JAKARTA - Sejumlah pimpinan dan anggota Komite I D bPD RI melakukan kunjungan kerja ke Provinsi Kepulauan Riau (Kepri) dalam rangka inventarisasi materi RUU Perubahan atas UU nomor 43 tahun 2008 tentang Wilayah Negara.

Rombongan yang dipimpin oleh Wakil Ketua Komite I DPD RI, Fachrul Razi dan Fahira Idris ini diterima oleh Asisten I Pemerintah Provinsi Kepulauan Riau, Raja Ariza di Batam (21/5).

Fokus rombongan Komite I DPD RI ini adalah untuk menyerap aspirasi dan informasi yang diperlukan dari Pemerintah Provinsi Kepri terkait rencana Komite I DPD RI menyusun RUU Perubahan UU 43/2008 tentang Wilayah Negara.

Dalam sambutan pengantarnya dihadapan jajaran Pemprov Kepri, Fachrul Razi yang juga anggota DPD RI daerah pemilihan Provinsi Aceh, menjelaskan, strategi dan kebijakan membangun perbatasan sejauh ini berjalan dengan menggunakan basis dan pendekatan yang bersifat rejim pemerintahan dan cenderung temporer. Komite I DPD RI melihat upaya membangun perbatasan belum menggunakan model pembangunan yang berkelanjutan (sustainability development).

“Kita semua tentu saja masih ingat, di era pemerintahan sebelumnya, ada semangat yang sangat tinggi dan rencana yang kuat untuk menjadikan perbatasan sebagai halaman depan bangsa. Hal itu ditandai dengan dibuatnya Undang–Undang nomor 43 tahun 2008 tentang Wilayah Negara yang didalamnya terkandung amanat untuk membentuk Badan Nasional Pengelola Perbatasan (BNPP)”, tegas Fachri.

Ketika itu, lanjut Fachrul, BNPP diidentifikasi sebagai sebuah lembaga superbody yang diyakini akan mampu mengentaskan kemiskinan di wilayah perbatasan dan mendorong terealisasinya pembangunan berkelanjutan di wilayah perbatasan.

Fachrul menambahkan, kelahiran dan perkembangan BNPP ternyata tidak mampu merubah wajah dan kondisi perbatasan yang masih saja terisolasi. UU nomor 43 tahun 2008 tentang Wilayah Negara yang didalamnya didominasi oleh pengaturan BNPP layaknya “macan kertas”, yaitu kebijakannya, strateginya dan termasuk undang-undangnya, tidak bisa diimplementasikan.

Entri Dataset:
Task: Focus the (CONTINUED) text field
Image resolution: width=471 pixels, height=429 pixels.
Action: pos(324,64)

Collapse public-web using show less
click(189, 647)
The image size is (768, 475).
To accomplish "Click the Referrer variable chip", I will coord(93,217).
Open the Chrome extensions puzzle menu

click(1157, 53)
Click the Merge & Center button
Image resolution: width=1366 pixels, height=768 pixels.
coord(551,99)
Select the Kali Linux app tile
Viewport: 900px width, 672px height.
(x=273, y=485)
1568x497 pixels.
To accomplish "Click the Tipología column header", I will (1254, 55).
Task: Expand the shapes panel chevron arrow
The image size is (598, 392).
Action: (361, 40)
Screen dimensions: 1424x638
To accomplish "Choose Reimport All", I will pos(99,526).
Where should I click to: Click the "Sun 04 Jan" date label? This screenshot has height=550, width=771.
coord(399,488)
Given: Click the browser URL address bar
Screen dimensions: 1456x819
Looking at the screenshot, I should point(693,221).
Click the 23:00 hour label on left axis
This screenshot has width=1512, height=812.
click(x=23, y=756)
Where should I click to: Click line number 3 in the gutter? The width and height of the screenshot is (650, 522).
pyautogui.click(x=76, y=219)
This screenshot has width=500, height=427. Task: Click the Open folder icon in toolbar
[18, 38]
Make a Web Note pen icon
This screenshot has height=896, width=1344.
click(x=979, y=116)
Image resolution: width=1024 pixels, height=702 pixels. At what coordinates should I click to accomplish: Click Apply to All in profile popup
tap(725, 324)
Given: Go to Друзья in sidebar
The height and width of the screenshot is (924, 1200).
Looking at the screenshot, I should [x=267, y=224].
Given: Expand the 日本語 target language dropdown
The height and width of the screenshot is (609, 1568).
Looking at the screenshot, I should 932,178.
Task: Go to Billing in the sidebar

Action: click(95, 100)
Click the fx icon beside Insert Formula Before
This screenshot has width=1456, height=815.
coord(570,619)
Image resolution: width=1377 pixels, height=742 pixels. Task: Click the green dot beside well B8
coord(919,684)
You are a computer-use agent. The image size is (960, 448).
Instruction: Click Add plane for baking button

Permintaan: Lanjutkan berita tentang kunjungan kerja Komite I DPD RI ke Kepulauan Riau, dimulai setelah kalimat terakhir yang tercantum.

Latihan Terjawab:
Menurut Fachrul, Dalam pandangan Komite I DPD RI, masalah implementasi UU Nomor 43 tahun 2008 tidak terlepas dari tumpang tindih regulasi yang ada selama ini.

Polemik kewenangan ini berdampak buruk terhadap kesejahteraan masyarakat perbatasan. Mengacu pada pasal 361 UU nomor 23 tahun 2014, menunjukan bahwa realitas daerah-daerah perbatasan di Indonesia saat ini masih merupakan daerah miskin dan terbelakang.

Hal ini dapat dilihat dari data daerah tertinggal tahun 2015, berdasarkan Peraturan Presiden Nomor 131 Tahun 2015 tentang Penetapan Daerah Tertinggal Tahun 2015-2019, yaitu dari 541 kabupaten/kota di seluruh Indonesia terdapat 122 (22,55 persen) kabupaten tertinggal, 20 diantaranya merupakan kabupaten perbatasan (16,4%) dari kabupaten tertinggal.

“Atas dasar realitas kesenjangan sosial, ekonomi, politik, kemananan dan pertahanan di wilayah-wilayah perbatasan itulah, Komite I DPD RI memandang perlunya revisi atas UU nomor 43 tahun 2008 tentang Wilayah Negara," ujarnya.

Wakil Ketua Komite I DPD RI lainnya, Fahira Idris mengatakan, melalui studi empirik yang telah dilakukan Komite I DPD RI sebelumnya, ada 7 isu strategis yang perlu dituangkan kedalam revisi UU Wilayah Negara, antara lain Batas fisik wilayah Negara; Pengawasan Perbatasan; Pengelolaan Wilayah Negara; Tumpang tindih regulasi yang mengatur tentang wilayah negara; Konflik kewenangan; Pengelolaan wilayah negara cenderung dilaksanakan secara sektoral; dan Bias pembagian wilayah Negara.

Fahira lebih lanjut menjelaskan, bagi Komite I DPD RI pentingnya Pemerintah Pusat, Daerah dan Masyarakat berkoordinasi dan berbagi peran dalam tata kelola wilayah negara dan perbatasan. 

Pemerintah pusat perlu menyusun rencana induk pengelolaan kawasan perbatasan yang menjadi kewenangan pemerintah pusat maupun kewenangan daerah provinsi dan daerah kabupaten/kota. Pemerintah daerah, lanjutnya, mengintegrasikan rencana induk pengelolaan kawasan perbatasan ke dalam  dokumen perencanaan dan anggaran daerah.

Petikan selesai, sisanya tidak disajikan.